Feminismo género-centrista

La que podríamos denominar tercera ola del feminismo ha recibido innumerables denominaciones: feminismo radical (por su extremismo ideológico), hembrista (por su retórica antimasculina), hegemónico (por su intolerancia hacia cualquier opinión discrepante), institucional (por su influencia sobre las instituciones públicas), corporativo (por considerar a las mujeres un conjunto uniforme de individuos que deben respaldarse mutuamente en toda circunstancia y a cualquier precio), o también feminismo imbuido por la ideología de género. Si por ideología de género entendemos la tesis que concede primacía al género como categoría socio-cultural, frente al sexo como ingrediente biológico ineludible en la identidad de los seres humanos, su conexión con el feminismo actual resulta incuestionable. Por eso, en lo sucesivo me referiré al feminismo de tercera ola como“género-centrista”o“genero-céntrico”.
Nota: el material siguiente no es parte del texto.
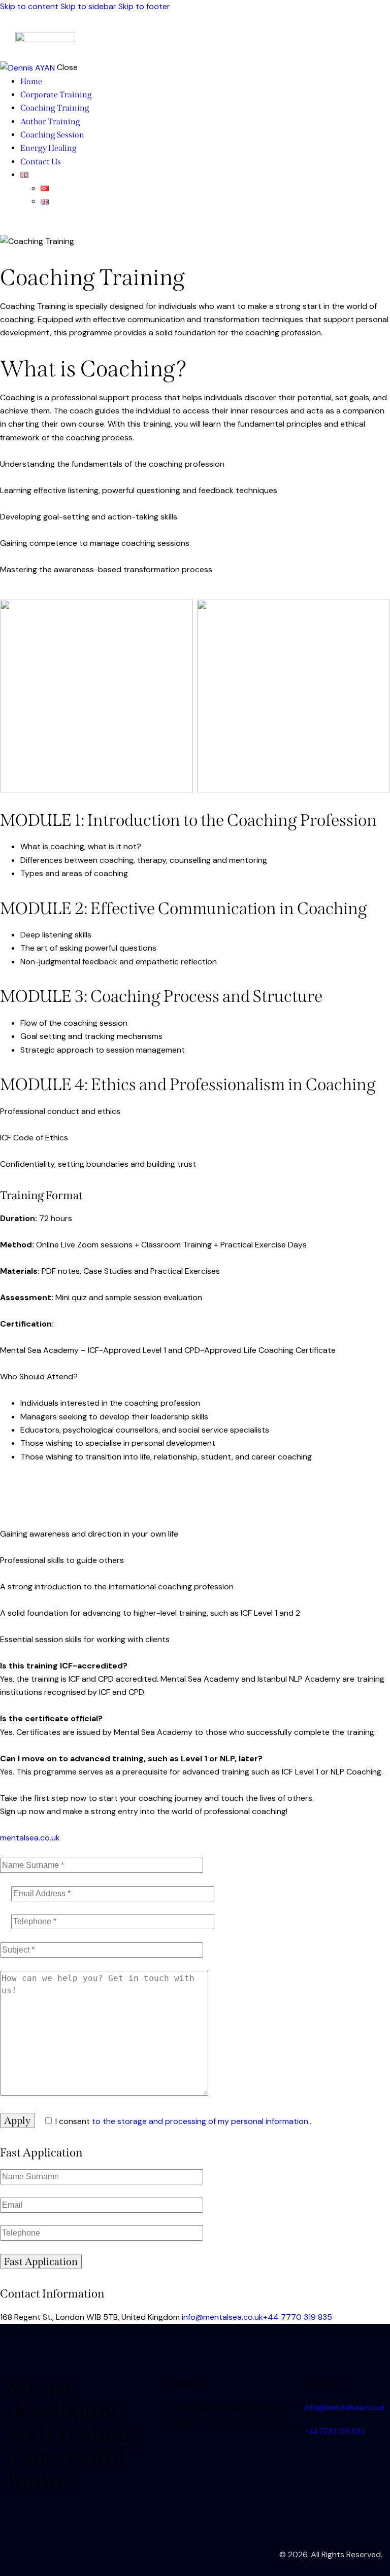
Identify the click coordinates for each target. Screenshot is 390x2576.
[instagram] (39, 228)
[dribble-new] (28, 228)
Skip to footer (144, 6)
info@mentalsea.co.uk (221, 2317)
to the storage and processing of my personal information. (201, 2121)
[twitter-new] (16, 228)
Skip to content (29, 6)
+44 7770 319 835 (297, 2317)
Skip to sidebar (88, 6)
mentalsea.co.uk (30, 1837)
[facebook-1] (5, 228)
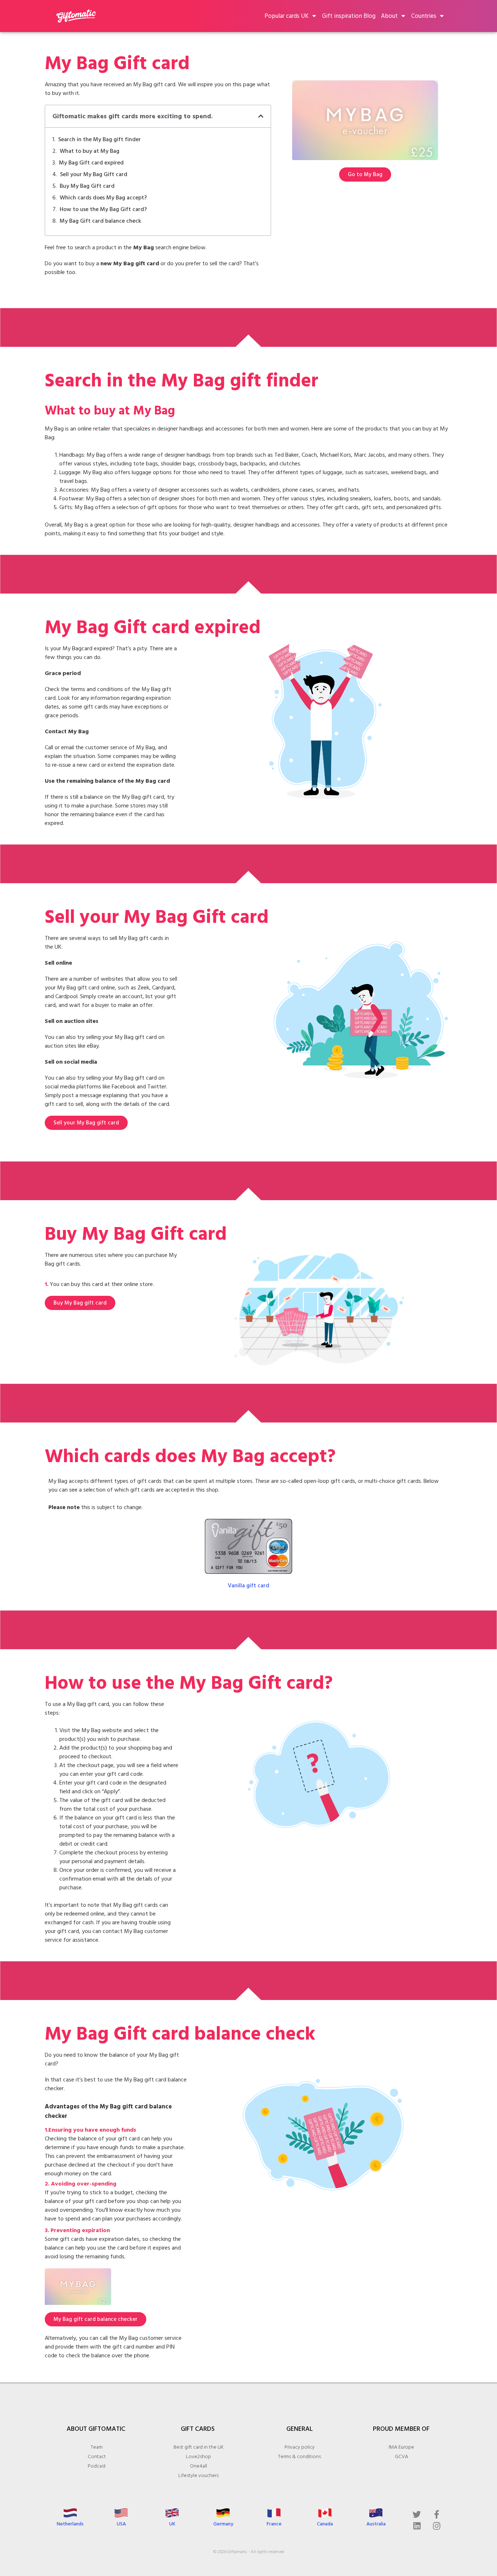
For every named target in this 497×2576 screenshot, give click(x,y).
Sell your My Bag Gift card (93, 174)
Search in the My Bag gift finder (99, 139)
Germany (223, 2524)
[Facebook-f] (436, 2514)
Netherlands (70, 2524)
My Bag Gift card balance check (100, 221)
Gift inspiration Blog (348, 16)
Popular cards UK (287, 16)
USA (121, 2524)
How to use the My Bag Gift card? (103, 209)
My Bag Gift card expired (91, 162)
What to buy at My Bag (89, 151)
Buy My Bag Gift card (87, 186)
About (389, 16)
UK (172, 2524)
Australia (376, 2524)
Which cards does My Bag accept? (103, 197)
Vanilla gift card (248, 1585)
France (274, 2524)
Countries (423, 16)
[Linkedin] (417, 2526)
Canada (325, 2524)
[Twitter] (417, 2514)
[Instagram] (436, 2526)
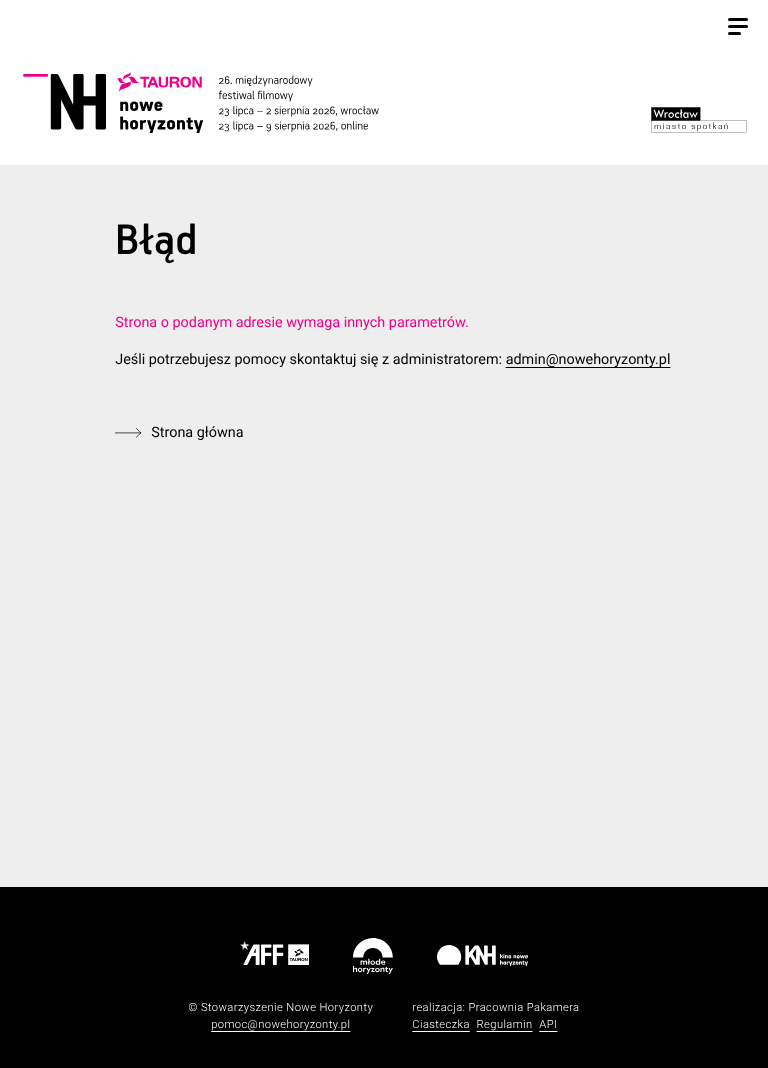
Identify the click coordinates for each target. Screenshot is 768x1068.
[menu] (738, 29)
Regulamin (505, 1024)
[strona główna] (223, 102)
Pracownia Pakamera (523, 1007)
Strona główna (197, 432)
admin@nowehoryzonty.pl (588, 359)
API (548, 1024)
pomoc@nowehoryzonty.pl (280, 1024)
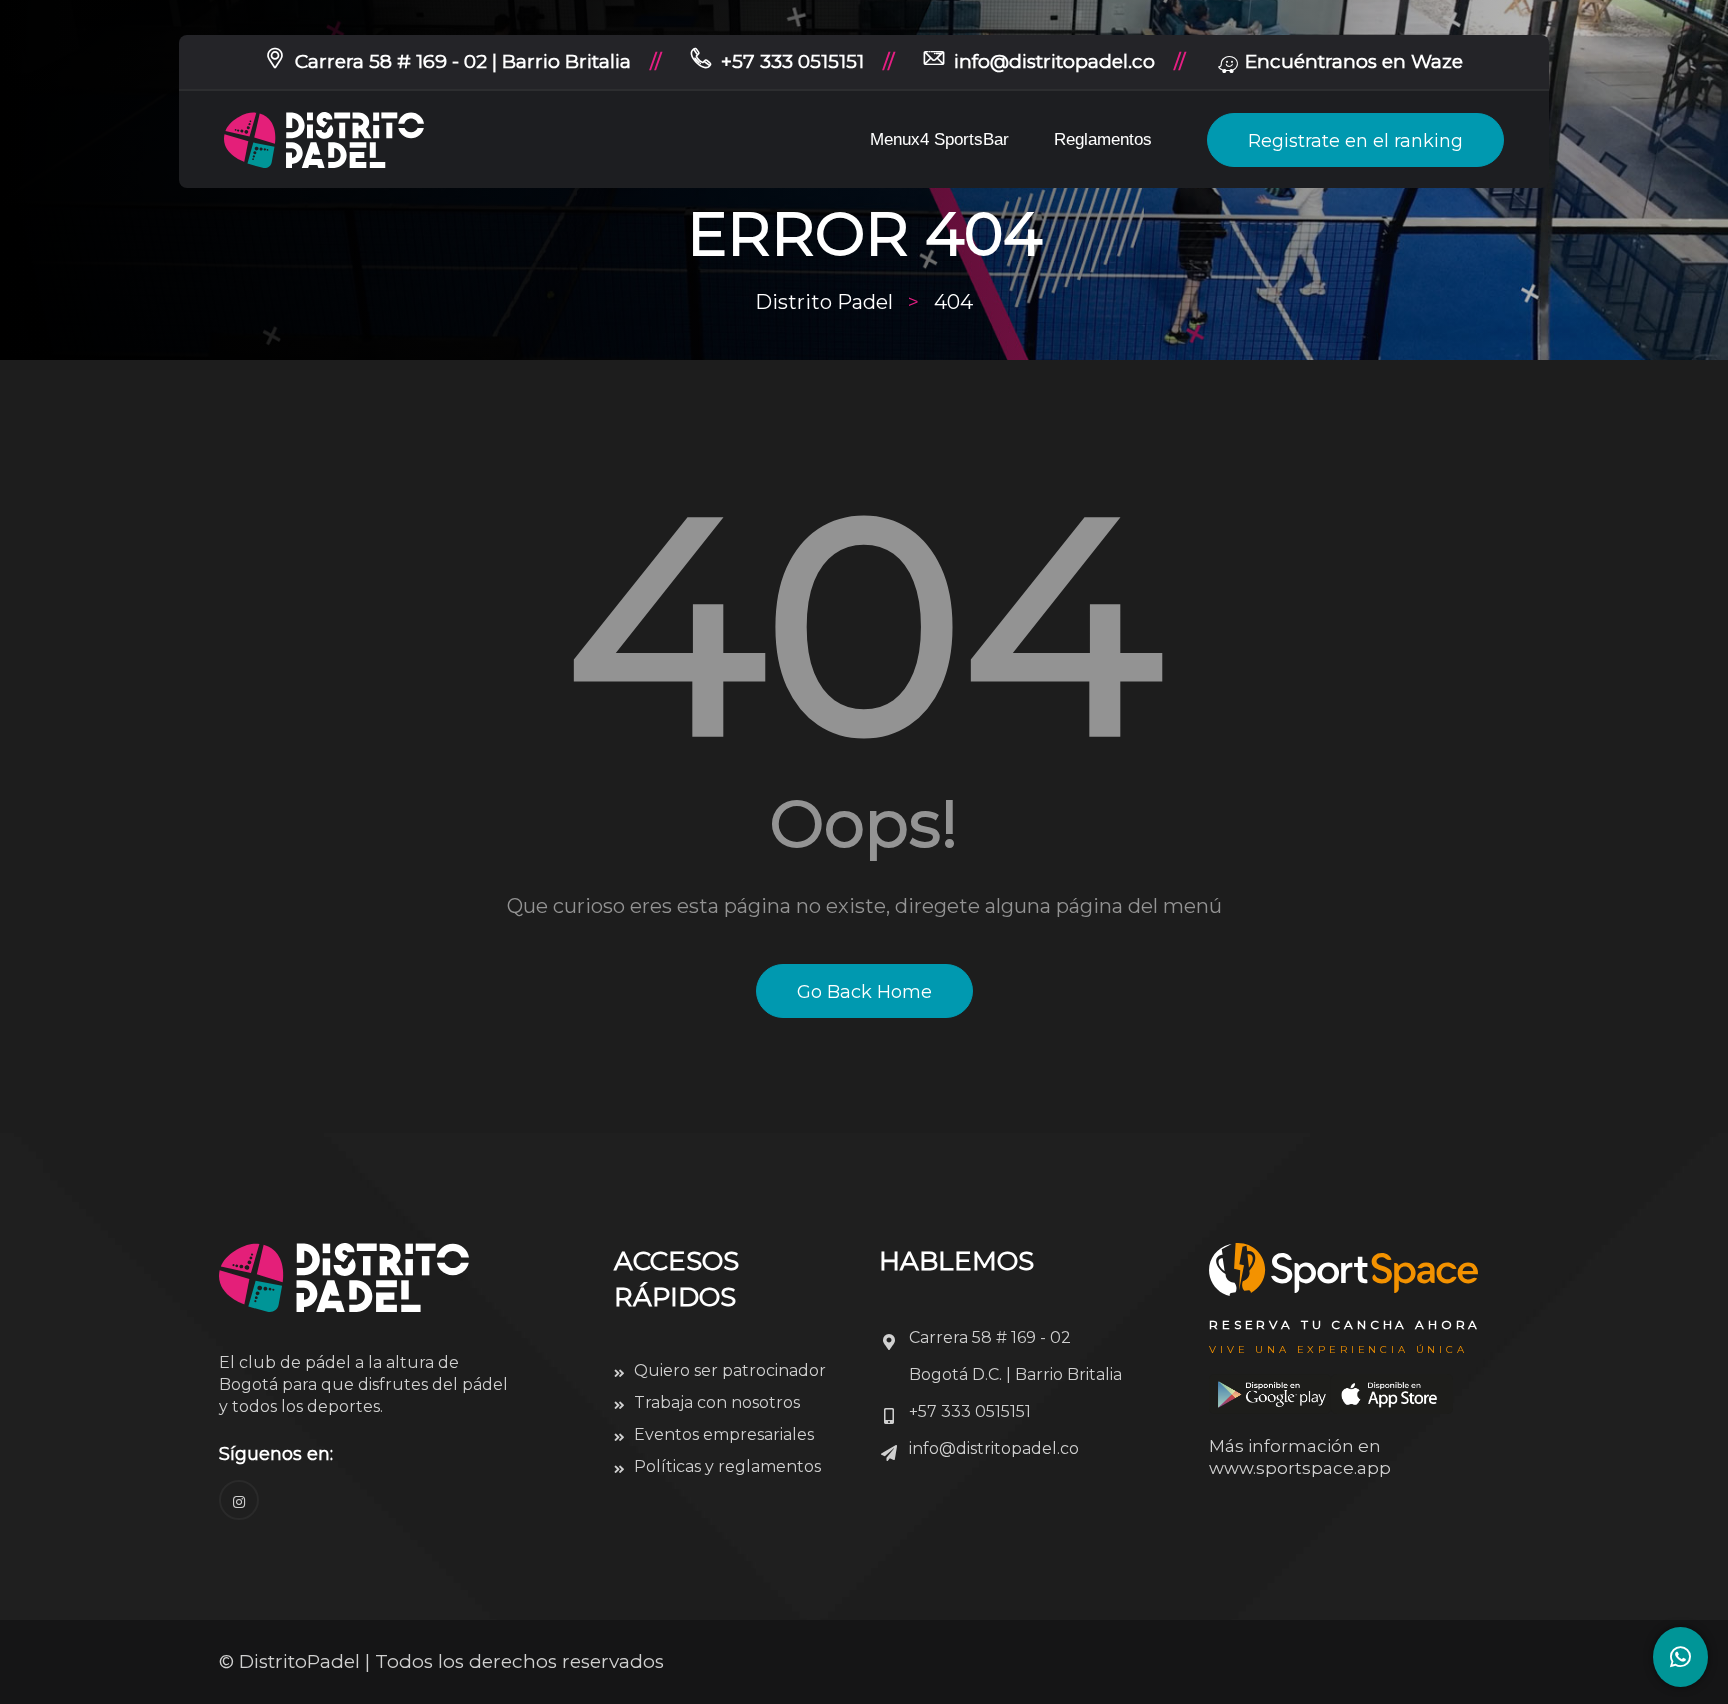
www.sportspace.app (1300, 1468)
Sorprendentemente si lo comparamos con sus antecesores, el feminismo género-centrista pretende ser a la vez un movimiento político, una hermenéutica de la historia, una teoría antropológica, una estrategia de cambio social y, en definitiva, un marco filosófico general para el universo todo. Solo así cabe entender que se hable de ética feminista, economía feminista, epistemología feminista, entre muchas otras, como si se tratase de disciplinas con una entidad propia y separada del resto.

Lejos de ello, constataremos a continuación que las bases del feminismo género-centrista consisten en un puñado de aseveraciones imprecisas o abiertamente falsas, basadas en idearios pseudocientíficos (psicoanálisis) o irracionalistas (existencialismo, posmodernismo), en abierta oposición al conocimiento acumulado durante el último siglo y medio por las ciencias naturales. No es extraño que por tal desconexión con la ciencia nada interesante haya aportado a la economía, la sociología, la ética, la axiología, la praxiología, la antropología o la politología.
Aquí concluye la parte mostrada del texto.